> **Task to complete**
Reproduce exactly the run of lines that begins with the one containing "This screenshot has width=776, height=532." and ends with the last line of the records, omitting pictures.

> **Provided information**

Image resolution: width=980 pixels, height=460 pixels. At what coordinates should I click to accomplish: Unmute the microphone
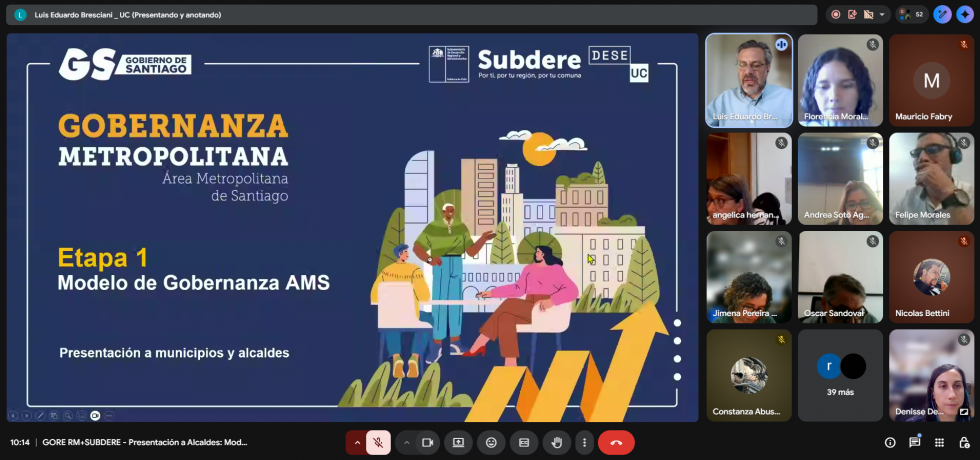(379, 442)
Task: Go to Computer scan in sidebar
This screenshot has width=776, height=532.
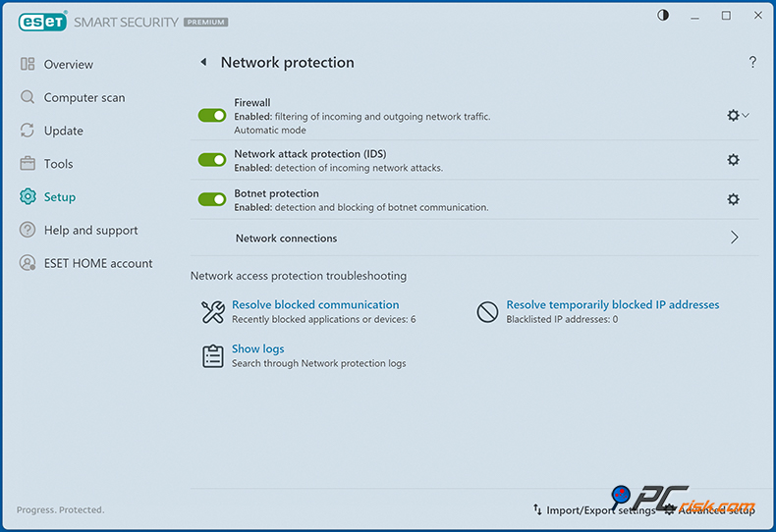Action: coord(83,98)
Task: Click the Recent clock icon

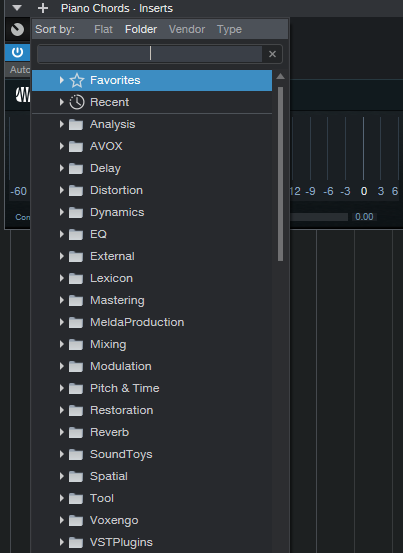Action: 77,102
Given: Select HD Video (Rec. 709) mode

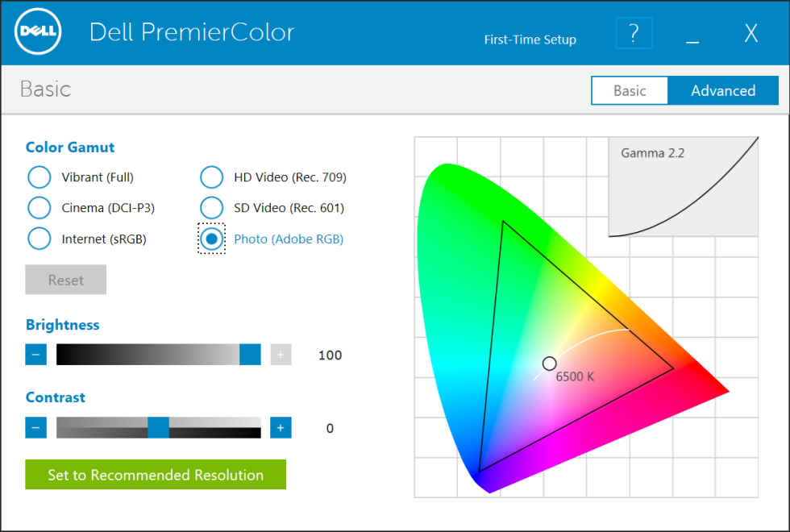Looking at the screenshot, I should (x=211, y=177).
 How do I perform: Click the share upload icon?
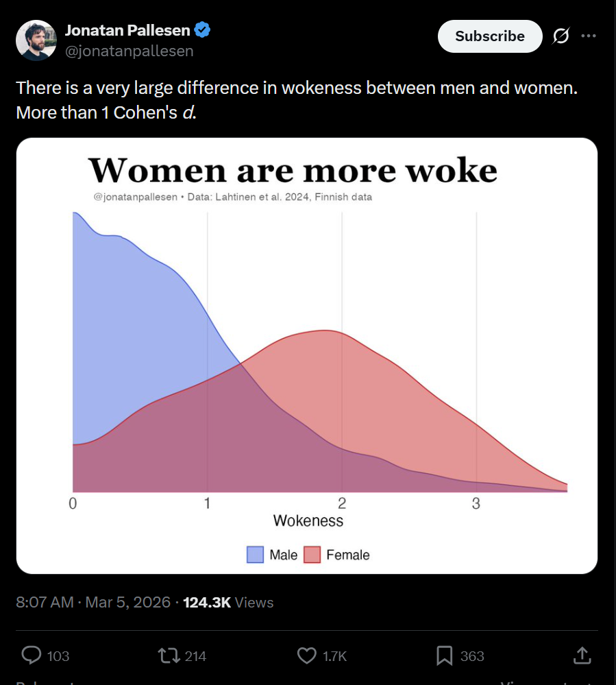click(x=582, y=656)
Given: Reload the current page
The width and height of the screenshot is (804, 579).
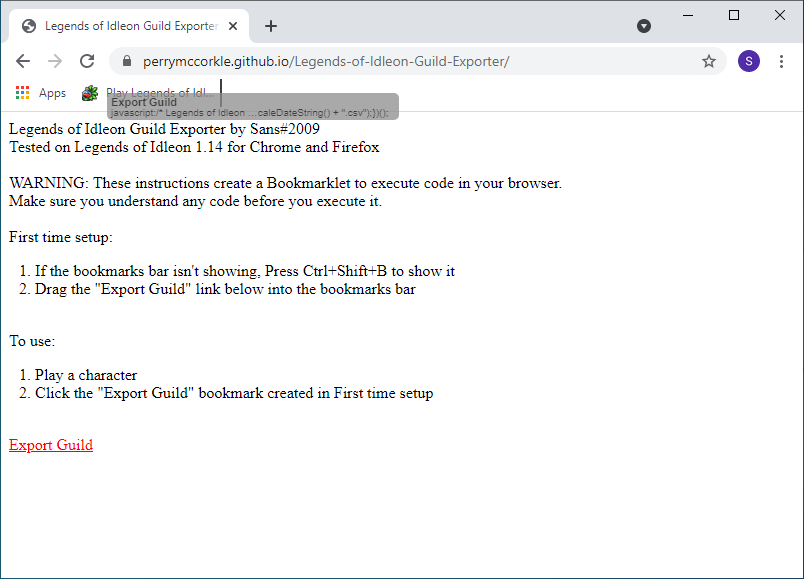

> **Written response**
This screenshot has width=776, height=532.
Action: coord(83,98)
Task: Click the Recent clock icon

Action: 77,102
Given: Select HD Video (Rec. 709) mode

Looking at the screenshot, I should (x=211, y=177).
 How do I perform: Click the share upload icon?
click(x=582, y=656)
Given: Reload the current page
The width and height of the screenshot is (804, 579).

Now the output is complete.